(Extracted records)
------------------------------------------------------------------------

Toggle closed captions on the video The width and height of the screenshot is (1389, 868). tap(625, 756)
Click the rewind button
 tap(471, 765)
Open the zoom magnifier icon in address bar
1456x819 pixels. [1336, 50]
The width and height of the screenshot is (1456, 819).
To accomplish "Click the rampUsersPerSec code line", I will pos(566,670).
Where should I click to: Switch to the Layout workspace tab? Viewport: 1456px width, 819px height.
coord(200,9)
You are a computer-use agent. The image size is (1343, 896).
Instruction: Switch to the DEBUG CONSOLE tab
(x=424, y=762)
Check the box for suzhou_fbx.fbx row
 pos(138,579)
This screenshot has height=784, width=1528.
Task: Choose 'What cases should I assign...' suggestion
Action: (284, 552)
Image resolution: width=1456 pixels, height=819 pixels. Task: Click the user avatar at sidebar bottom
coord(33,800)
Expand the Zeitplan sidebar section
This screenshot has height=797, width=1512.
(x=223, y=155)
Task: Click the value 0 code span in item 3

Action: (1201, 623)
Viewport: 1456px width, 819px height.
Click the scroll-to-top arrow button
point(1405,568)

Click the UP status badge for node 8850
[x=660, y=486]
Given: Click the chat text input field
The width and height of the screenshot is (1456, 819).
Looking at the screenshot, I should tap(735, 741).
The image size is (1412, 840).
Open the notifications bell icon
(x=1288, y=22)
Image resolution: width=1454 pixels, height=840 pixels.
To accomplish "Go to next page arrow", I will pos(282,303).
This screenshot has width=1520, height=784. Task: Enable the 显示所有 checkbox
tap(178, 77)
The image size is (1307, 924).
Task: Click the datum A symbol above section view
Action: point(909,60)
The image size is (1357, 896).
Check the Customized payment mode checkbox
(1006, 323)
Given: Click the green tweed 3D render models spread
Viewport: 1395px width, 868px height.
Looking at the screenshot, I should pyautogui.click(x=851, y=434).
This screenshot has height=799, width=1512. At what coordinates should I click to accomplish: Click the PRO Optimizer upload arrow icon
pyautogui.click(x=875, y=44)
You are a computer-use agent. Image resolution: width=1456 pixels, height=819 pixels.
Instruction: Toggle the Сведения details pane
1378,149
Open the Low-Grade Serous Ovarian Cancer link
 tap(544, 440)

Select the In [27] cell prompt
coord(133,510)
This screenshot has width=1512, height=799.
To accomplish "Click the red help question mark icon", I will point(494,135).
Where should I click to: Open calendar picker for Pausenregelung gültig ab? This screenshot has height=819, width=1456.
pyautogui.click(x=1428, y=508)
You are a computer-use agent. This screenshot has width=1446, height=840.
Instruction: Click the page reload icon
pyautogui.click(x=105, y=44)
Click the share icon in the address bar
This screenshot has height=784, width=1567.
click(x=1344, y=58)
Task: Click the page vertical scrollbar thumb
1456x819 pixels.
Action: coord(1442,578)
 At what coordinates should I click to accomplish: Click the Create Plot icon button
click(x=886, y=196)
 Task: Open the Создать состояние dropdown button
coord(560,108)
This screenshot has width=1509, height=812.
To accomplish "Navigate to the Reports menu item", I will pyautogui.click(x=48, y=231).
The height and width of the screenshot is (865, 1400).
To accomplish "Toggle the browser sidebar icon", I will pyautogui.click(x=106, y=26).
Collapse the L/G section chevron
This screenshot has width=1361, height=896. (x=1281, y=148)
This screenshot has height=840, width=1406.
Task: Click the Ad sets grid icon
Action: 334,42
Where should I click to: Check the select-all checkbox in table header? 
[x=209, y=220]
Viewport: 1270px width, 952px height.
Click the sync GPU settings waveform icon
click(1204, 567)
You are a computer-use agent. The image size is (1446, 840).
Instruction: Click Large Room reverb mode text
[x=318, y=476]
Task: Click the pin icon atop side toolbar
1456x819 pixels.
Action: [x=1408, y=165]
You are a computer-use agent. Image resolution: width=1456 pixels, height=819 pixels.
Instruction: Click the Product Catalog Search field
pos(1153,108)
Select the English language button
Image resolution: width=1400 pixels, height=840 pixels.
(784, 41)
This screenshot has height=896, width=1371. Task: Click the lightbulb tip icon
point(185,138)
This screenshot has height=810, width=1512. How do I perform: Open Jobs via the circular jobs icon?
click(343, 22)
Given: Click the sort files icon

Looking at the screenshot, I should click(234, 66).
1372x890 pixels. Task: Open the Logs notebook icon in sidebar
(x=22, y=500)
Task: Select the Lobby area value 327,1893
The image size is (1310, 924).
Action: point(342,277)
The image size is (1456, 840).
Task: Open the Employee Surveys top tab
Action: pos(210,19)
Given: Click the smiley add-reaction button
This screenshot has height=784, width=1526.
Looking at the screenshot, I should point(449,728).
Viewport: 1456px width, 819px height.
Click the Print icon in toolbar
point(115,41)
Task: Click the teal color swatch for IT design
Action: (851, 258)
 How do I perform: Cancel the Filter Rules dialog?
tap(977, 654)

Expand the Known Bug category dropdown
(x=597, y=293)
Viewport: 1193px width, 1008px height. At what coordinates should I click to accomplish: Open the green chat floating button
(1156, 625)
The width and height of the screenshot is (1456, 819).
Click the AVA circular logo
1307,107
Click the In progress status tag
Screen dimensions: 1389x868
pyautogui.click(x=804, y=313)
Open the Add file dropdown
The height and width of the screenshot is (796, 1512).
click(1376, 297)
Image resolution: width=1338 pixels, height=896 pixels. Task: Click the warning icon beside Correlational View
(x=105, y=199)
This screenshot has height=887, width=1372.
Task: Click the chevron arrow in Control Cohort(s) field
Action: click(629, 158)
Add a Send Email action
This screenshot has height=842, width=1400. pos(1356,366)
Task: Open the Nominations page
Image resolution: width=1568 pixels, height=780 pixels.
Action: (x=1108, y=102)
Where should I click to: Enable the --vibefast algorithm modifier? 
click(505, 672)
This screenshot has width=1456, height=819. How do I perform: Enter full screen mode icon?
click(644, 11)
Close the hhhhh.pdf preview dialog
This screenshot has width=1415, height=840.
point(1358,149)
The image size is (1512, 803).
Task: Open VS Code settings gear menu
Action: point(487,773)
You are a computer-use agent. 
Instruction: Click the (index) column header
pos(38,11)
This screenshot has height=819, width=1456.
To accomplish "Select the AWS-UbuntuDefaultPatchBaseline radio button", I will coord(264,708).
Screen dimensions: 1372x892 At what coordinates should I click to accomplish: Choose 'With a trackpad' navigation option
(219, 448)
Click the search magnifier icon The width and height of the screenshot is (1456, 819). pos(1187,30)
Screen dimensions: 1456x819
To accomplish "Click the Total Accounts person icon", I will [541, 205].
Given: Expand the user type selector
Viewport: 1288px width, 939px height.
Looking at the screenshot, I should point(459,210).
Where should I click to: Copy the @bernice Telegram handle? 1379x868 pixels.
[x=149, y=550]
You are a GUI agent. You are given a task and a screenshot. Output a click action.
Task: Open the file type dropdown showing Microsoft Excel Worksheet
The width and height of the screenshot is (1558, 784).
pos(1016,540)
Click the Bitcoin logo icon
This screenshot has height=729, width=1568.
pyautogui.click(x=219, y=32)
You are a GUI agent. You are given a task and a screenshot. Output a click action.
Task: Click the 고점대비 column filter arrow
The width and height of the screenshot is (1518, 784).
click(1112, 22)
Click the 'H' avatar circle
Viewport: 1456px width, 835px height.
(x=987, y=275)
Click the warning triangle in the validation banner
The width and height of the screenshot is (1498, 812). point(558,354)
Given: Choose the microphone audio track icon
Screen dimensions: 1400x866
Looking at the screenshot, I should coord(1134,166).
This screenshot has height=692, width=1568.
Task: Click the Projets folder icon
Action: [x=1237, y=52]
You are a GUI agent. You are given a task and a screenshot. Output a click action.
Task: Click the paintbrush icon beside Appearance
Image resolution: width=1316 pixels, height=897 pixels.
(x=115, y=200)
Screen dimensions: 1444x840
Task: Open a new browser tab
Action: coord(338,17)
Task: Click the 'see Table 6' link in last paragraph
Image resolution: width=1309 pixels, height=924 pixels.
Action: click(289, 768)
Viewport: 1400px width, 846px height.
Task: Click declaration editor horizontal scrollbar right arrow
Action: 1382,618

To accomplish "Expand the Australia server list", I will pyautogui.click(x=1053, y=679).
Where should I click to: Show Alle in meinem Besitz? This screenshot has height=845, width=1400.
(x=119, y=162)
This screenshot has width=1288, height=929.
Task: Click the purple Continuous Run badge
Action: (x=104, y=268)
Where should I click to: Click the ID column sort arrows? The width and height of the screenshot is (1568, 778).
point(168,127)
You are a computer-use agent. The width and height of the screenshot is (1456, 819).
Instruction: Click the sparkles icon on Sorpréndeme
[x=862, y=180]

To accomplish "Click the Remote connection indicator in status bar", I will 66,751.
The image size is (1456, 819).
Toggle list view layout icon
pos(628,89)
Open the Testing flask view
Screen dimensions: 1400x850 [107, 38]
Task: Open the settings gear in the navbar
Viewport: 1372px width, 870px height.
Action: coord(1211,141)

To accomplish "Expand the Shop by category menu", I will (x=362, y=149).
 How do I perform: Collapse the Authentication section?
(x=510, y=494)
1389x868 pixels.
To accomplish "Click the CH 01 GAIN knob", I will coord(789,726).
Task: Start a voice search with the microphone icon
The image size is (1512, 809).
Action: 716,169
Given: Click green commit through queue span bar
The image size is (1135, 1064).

------------------------------------------------------------------------

=== REQUIRED WORK ===
Each line with the word "type" in the records above belongs in the result; copy all of them.

=== EXPECTED ANSWER ===
Given: Expand the user type selector
Task: Open the file type dropdown showing Microsoft Excel Worksheet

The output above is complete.